The concept of superdiversity[2] captures Rotterdam’s contemporary urban reality[3]; The history of Rotterdam is a history of migration[4], and in 2015, Rotterdam was no longer a minority-majority city but a city where diversification takes place across and within ethnic and generational boundaries. However, Rotterdam’s diversity is not about demographic categories only. It is about identities, perspectives, life experiences, lifestyles, careers and conditions.[5]  Beyond buzzwords, migration scholars pinpoint the many challenges which surface in superdiverse cities such as a clear division in more ethnically diverse parts of the city, predominantly white areas at the borders of diverse space indicating the fear of diversification, and co-presence without contact.[6] To build a resilient superdiverse city requires rethinking basic spatial and socio-cultural paradigms, which led me to study urban popular culture and the HipHopHuis in Rotterdam. [7]

Image: Rotterdam, The Netherlands © Maja Tisma.

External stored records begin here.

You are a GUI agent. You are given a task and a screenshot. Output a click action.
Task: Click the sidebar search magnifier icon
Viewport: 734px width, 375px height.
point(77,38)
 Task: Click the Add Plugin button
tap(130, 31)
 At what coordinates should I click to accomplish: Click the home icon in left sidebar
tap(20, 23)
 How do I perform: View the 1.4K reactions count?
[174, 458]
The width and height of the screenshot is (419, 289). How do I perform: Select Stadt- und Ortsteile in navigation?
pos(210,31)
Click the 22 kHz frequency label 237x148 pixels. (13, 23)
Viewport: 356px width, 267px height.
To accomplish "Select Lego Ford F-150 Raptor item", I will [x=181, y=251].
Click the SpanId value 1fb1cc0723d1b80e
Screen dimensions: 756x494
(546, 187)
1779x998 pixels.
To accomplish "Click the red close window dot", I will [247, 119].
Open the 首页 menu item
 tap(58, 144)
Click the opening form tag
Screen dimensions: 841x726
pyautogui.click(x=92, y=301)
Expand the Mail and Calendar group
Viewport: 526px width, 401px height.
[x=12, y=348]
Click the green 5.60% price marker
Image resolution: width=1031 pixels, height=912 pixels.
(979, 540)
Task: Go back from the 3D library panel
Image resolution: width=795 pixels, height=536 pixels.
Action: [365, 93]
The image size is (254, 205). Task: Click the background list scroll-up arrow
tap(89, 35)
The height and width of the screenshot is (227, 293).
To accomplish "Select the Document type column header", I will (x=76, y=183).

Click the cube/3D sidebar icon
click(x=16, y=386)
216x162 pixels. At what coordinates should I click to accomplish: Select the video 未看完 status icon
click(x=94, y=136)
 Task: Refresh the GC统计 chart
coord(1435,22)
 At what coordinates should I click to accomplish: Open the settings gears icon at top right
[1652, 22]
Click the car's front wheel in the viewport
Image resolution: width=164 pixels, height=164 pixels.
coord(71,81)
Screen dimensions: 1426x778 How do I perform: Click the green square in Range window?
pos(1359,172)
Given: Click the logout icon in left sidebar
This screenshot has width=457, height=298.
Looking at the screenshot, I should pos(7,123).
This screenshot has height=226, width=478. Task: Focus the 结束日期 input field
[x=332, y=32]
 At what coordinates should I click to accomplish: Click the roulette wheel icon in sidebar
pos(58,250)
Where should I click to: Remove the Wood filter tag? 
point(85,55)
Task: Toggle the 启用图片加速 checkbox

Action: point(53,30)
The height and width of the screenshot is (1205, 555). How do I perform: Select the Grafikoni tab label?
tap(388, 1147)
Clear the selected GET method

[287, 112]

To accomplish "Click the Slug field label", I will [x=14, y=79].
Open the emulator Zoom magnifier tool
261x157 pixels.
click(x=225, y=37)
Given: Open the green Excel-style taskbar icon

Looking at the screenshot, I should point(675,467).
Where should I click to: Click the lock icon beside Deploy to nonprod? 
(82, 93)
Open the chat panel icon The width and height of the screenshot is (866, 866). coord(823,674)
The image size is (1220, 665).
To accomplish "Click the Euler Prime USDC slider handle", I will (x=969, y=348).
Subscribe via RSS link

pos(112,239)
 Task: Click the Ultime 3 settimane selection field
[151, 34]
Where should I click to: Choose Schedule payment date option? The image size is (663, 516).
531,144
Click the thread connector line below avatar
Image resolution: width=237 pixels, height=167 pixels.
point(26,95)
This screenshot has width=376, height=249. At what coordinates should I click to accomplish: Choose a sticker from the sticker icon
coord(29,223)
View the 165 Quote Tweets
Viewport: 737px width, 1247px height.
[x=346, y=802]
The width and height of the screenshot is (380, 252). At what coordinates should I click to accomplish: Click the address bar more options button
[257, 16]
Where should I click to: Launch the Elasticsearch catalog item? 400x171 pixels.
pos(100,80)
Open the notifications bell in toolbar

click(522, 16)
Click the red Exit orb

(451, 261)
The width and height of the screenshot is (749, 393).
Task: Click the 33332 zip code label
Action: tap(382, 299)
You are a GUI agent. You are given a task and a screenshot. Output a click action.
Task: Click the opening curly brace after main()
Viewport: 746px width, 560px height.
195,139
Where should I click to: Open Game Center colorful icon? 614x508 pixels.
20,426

HipHopHuis is home to a plethora of creatives, artists and entrepreneurs, and for many it is a gate to social inclusion and immersion in the local community. This learning community today is bridging the gap towards active participation in the local arts and cultural scene by offering internships, networking opportunities in the music industry or cultural institutions, and providing young and talented people with the space to develop their craft.  Its mission to do so comes from the belief that Rotterdam’s superdiverse youth is underrepresented in the cultural offerings of the city. Urban resilience does not only depend on technological, infrastructural and innovative developments, but also on support and engagement from various parts of the population.

Hip hop, as a self-empowered force to create but also to criticise, helps to nurture an exuberant community of young talent in Rotterdam who ultimately rethink urban superdiversity. Its leadership is not afraid to pinpoint the asymmetry of the city’s cultural institutions’ landscape:

‘There was a period when we were in the Coolhaven area and the bridge was broken. So, they were fixing the bridge for like a month, and there was a boat going up and down, and it took maybe half an hour more to get to us. You would think we would lose people because of that? No. People kept coming’

Aruna Vermeulen, HipHopHuis’ director.[8]

In doing so, HipHopHuis opens further discussion on places of otherness that exist within the city and questions Rotterdam’s resilience. With cultural institutions predominantly located on the north side of river Maas, the south of Rotterdam has been left underrepresented despite many attempts of urban redevelopment south of Maas[9]. Consequently, this area is sometimes perceived as a city of its own. This asymmetry also frames the role of HipHopHuis in Rotterdam.

Image: HipHopHuis. Rotterdam, The Netherlands © Sebastiaan ter Burg.

HipHopHuis is a contact space in superdiverse Rotterdam where life stories of mostly young people, intersect, interact and extend through collectively accepted forms of behavior. In hip hop culture this behavior entangles various ways of exchanging knowledge and experience, transferring skills, providing artistic guidance, sharing personal trajectories of art and style development, supporting entrepreneurial ideas and hard work to achieve them. In HipHopHuis these behaviours are coloured with the specificity of individual meanings.[10] Socially, culturally, ethnically, generationally and geographically diverse biographies come together to produce knowledge and art that are an assemblage of different experiences of living in Rotterdam.

By providing space, shape, vision, motivation and guidance to learn and create by taking pride in belonging to the city of Rotterdam, HipHopHuis fosters a resilient youth community and culture connected to local resources, histories, images and narratives fuelling their creativity. In this way HipHopHuis is creating cultural values that are resilient to global pressures and prepared to take on challenges. Moreover, and perhaps, more importantly, their resilience can teach how to develop more inclusive and socially just cities.